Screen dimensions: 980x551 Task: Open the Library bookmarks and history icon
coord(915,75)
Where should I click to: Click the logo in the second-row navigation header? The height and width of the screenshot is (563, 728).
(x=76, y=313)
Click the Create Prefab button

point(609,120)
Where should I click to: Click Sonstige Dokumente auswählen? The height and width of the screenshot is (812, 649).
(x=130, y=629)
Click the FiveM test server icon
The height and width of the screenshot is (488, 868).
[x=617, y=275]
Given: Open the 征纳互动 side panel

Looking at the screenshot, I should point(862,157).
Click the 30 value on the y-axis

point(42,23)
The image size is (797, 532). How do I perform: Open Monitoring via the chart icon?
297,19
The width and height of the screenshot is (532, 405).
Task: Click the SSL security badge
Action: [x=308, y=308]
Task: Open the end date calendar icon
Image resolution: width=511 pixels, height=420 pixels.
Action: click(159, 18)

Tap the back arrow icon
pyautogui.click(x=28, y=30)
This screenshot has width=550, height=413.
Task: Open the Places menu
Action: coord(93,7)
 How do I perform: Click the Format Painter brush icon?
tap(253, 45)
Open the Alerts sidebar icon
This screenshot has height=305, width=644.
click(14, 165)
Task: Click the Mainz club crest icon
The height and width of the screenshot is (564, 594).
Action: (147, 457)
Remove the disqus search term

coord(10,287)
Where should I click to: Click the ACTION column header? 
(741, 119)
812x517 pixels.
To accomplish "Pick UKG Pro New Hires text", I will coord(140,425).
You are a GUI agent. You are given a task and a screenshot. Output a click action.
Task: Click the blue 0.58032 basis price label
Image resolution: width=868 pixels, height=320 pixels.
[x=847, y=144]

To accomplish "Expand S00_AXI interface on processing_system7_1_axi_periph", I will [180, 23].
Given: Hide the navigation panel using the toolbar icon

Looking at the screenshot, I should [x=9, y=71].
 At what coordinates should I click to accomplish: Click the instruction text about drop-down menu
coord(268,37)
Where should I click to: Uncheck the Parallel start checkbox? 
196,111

◆ ◆ ◆ ◆ ◆

WHAT IS NEEDED: Retype, in the same exact form, the lines of the material above from the line holding "Click the 30 value on the y-axis" through the line holding "812x517 pixels.".

OUTPUT BELOW:
Click the 30 value on the y-axis

point(42,23)
The image size is (797, 532). How do I perform: Open Monitoring via the chart icon?
297,19
The width and height of the screenshot is (532, 405).
Task: Click the SSL security badge
Action: [x=308, y=308]
Task: Open the end date calendar icon
Image resolution: width=511 pixels, height=420 pixels.
Action: click(159, 18)

Tap the back arrow icon
pyautogui.click(x=28, y=30)
This screenshot has width=550, height=413.
Task: Open the Places menu
Action: coord(93,7)
 How do I perform: Click the Format Painter brush icon?
tap(253, 45)
Open the Alerts sidebar icon
This screenshot has height=305, width=644.
click(14, 165)
Task: Click the Mainz club crest icon
The height and width of the screenshot is (564, 594).
Action: (147, 457)
Remove the disqus search term

coord(10,287)
Where should I click to: Click the ACTION column header? 
(741, 119)
812x517 pixels.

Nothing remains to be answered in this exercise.